**Provided data:**
-----
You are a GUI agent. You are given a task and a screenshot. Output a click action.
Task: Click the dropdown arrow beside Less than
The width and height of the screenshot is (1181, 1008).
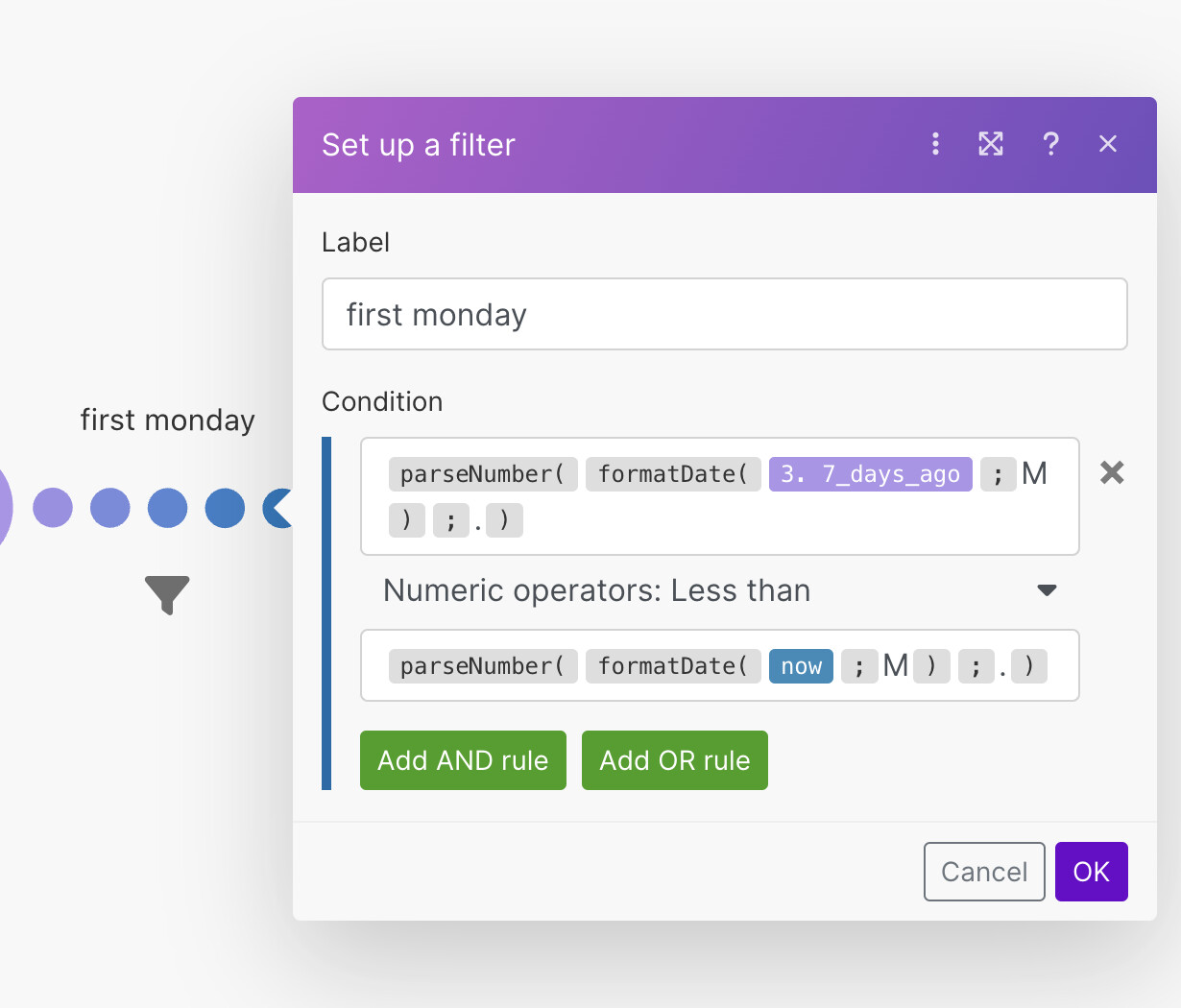[x=1047, y=590]
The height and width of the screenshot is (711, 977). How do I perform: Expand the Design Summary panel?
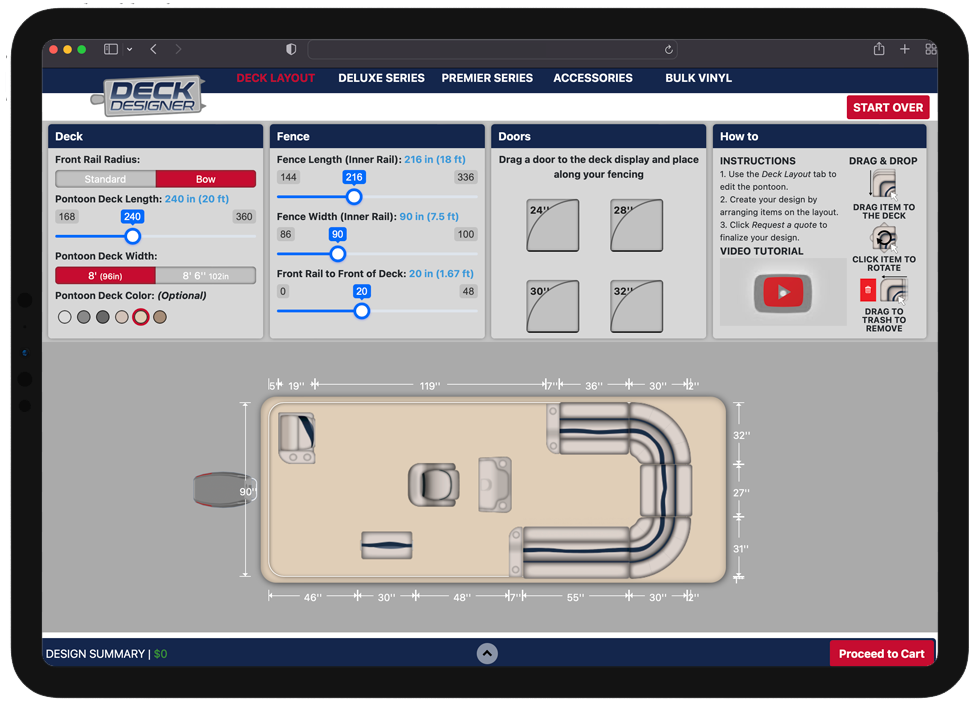click(487, 653)
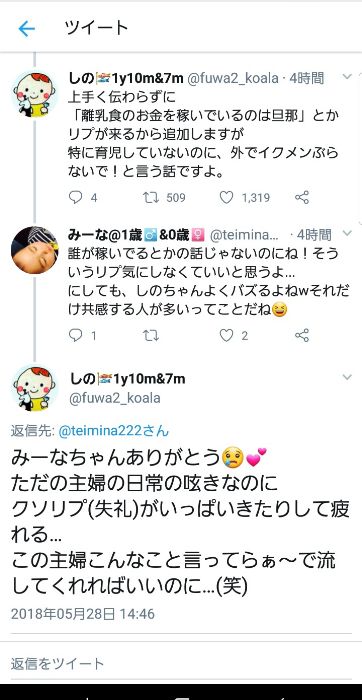Open the first tweet's koala baby avatar
This screenshot has height=700, width=362.
pos(34,94)
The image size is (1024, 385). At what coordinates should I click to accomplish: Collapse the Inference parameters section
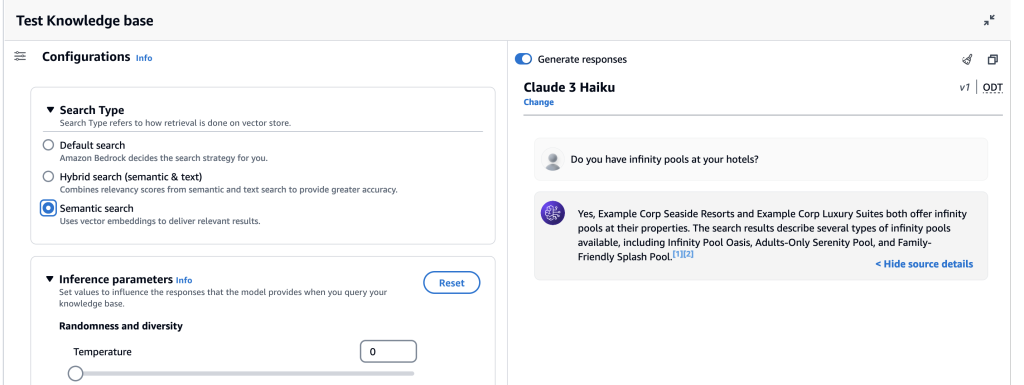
-----
**Exercise brief:**
The result should be a precise copy of all the entries, free of pictures.

**Answer to the exercise:**
You are a GUI agent. You are given a task and a screenshot. Output a click action.
Task: Click the dropdown arrow beside Less than
The width and height of the screenshot is (1181, 1008).
[x=1047, y=590]
The height and width of the screenshot is (711, 977). How do I perform: Expand the Design Summary panel?
click(487, 653)
Open the first tweet's koala baby avatar
This screenshot has height=700, width=362.
pos(34,94)
The image size is (1024, 385). At what coordinates should I click to accomplish: Collapse the Inference parameters section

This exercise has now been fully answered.